> _WORK TO BE COMPLETED_:
Please reproduce the data in full, exactly as it stands.

[Pixel coordinate grounding data]
- - -

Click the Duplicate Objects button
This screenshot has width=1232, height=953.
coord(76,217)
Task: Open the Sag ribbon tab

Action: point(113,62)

- - -

> _YOUR RESPONSE_:
Click the Duplicate Objects button
This screenshot has width=1232, height=953.
coord(76,217)
Task: Open the Sag ribbon tab

Action: point(113,62)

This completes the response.